Cache alignment: proxy path only

lib/cache-align.cjs (compression.cache_align.*) keeps the native-spawn prompt cacheable. Both levers act on the /v1/messages body the proxy already sees, and both are idempotent.

  • Detect never mutates anything. It scans the system prompt for cache-volatile tokens (a UUID, an ISO-8601 datetime, a JWT, a long hex hash) and logs one warning per kind, so when a prefix keeps missing the cache you can see why instead of guessing.
  • Normalize does mutate, and is opt-in. It gives the tool-definition prefix a stable byte layout (tools sorted by name, schema keys sorted recursively, array order left alone) and adds a single cache_control: {type: "ephemeral"} breakpoint on the last tool. If the caller already set any cache_control on system or tools, it leaves everything as-is — a deliberate cache layout is never disturbed.

The rest of compression.* keeps prefixes byte-identical. This lever is the exception: it rewrites the tool prefix on purpose to make it canonical, which is why it sits behind its own toggle.

Swarm input dedup

With compression.enabled and compression.elision.enabled both on, the Researcher-Schwarm stops re-inlining its identical k-spawn input. It caches the shared payload once, and each spawn spec then carries an input_ref hash instead of the same blob repeated k times.

Measuring it with elision-bench

elision-bench is how you check the reducers are actually behaving.

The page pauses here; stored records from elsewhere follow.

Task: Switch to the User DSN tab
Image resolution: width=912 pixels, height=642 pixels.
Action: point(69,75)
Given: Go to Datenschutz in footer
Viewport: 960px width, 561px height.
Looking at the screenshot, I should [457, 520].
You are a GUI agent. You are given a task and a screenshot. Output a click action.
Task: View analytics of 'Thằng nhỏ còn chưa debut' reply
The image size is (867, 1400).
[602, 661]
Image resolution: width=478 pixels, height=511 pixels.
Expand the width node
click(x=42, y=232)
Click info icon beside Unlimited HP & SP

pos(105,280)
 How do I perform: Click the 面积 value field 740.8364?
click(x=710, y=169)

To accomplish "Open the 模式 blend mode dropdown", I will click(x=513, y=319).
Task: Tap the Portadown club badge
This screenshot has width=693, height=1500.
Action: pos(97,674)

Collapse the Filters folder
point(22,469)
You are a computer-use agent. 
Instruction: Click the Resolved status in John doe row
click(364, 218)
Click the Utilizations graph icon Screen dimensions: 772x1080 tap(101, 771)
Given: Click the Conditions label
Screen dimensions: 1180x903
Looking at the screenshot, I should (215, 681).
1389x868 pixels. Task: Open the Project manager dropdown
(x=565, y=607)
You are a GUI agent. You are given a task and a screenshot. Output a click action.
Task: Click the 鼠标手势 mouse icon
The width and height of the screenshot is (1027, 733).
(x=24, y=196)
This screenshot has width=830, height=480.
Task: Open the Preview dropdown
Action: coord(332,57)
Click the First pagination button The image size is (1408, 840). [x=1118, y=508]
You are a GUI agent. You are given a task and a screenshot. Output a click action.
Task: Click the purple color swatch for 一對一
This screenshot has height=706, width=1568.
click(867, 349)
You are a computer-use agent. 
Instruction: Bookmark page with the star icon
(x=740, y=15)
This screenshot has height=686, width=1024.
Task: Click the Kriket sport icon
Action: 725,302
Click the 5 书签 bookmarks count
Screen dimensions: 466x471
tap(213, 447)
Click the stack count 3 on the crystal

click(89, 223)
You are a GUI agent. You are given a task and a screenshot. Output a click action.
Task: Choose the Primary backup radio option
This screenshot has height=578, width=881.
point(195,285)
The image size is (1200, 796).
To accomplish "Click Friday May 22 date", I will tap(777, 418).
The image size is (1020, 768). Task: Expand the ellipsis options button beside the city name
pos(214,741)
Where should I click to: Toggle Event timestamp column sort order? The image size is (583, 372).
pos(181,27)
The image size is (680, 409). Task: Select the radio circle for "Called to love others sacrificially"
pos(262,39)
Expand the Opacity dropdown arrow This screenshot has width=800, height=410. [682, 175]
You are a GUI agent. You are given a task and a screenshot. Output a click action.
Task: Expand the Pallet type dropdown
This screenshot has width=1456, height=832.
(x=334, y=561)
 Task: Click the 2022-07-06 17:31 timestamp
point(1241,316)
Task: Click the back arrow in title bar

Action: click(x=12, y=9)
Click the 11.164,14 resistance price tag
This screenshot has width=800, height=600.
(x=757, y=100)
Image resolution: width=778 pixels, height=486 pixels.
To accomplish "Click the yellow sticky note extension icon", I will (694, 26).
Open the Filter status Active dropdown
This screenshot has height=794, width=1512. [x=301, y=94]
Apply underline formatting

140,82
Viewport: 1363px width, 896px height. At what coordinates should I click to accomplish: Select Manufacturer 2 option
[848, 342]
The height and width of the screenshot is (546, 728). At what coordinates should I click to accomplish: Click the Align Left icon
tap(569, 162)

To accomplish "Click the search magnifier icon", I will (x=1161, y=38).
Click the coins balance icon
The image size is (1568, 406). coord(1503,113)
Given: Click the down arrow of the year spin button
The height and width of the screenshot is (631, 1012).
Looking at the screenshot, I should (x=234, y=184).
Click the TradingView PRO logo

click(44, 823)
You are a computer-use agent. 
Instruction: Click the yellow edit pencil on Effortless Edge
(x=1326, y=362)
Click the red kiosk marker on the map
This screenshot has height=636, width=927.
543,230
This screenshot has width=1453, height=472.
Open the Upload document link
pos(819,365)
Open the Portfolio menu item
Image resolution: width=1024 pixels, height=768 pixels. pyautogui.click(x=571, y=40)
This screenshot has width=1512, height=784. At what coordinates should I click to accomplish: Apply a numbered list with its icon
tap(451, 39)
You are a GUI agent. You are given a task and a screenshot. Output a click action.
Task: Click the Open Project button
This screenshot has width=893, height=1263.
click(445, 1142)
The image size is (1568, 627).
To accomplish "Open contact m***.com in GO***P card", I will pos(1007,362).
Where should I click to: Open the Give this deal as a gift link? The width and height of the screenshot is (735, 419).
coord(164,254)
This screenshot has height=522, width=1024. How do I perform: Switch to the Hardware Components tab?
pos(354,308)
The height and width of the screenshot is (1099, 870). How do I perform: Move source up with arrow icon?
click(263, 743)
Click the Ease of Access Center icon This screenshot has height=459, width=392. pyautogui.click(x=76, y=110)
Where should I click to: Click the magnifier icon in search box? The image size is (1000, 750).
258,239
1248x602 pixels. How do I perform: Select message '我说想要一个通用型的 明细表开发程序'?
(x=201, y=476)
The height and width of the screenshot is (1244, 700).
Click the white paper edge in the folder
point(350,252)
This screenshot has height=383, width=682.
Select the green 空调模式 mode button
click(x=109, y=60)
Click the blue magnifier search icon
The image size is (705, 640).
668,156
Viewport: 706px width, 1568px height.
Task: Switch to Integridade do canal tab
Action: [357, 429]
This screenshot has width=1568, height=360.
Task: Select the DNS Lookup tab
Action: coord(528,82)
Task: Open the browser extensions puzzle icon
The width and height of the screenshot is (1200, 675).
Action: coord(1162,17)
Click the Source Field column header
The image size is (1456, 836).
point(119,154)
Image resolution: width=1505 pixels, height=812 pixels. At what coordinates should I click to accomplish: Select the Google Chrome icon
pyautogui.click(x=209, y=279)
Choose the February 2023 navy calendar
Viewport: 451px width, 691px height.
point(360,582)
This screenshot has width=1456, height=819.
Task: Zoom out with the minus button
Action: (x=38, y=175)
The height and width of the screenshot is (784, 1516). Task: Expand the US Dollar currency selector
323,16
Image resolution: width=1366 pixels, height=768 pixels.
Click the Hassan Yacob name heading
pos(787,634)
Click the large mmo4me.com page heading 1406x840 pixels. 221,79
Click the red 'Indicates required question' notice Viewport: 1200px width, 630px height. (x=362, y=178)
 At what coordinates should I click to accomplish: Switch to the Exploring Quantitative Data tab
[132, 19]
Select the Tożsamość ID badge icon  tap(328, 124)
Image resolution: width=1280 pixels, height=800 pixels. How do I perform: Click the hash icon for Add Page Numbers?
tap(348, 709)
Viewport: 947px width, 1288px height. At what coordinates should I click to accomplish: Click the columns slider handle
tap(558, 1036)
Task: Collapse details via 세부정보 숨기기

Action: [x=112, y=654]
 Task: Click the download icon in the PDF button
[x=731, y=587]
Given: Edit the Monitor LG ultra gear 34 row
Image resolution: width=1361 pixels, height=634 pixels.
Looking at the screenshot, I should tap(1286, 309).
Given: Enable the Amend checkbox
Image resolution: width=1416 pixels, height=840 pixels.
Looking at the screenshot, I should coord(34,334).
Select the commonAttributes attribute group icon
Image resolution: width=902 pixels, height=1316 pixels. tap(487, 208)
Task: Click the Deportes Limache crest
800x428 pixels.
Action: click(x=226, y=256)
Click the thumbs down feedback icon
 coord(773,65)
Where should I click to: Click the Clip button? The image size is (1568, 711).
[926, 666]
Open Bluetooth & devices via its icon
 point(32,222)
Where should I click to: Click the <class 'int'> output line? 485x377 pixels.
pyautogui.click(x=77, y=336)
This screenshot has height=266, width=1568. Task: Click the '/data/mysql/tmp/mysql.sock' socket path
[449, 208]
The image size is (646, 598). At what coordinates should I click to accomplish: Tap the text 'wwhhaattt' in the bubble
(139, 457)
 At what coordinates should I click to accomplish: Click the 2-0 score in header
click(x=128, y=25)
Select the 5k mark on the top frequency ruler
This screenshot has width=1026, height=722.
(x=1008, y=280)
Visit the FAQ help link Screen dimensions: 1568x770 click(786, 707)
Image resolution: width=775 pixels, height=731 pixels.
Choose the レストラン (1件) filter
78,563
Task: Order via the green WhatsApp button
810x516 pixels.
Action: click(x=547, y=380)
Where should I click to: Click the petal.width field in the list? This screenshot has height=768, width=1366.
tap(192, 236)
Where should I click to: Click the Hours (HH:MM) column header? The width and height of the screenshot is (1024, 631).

It runs them over a fixture corpus and reports three things, all deterministic and with no model in the loop:

  • ratio — how much smaller the output got;
  • critical-line preservation — whether every error, failure and outlier line survived;
  • byte-exact reversibility — whether every marker resolves back to the original, byte for byte.
bash
# deterministic fidelity over the fixtures
node .nubos-pilot/bin/np-tools.cjs elision-bench

# scaled corpus + holdout control, with an estimated token (and cost) saving
node .nubos-pilot/bin/np-tools.cjs elision-bench --size large \
  --price-per-mtok 3 --currency EUR

# add answer-equivalence: raw vs compressed through a real model
node .nubos-pilot/bin/np-tools.cjs elision-bench --with-model --tier sonnet

It doubles as the regression net for the reducers. It has already caught two bugs in lib/compress.cjs that the per-block fidelity checks on their own would have let through.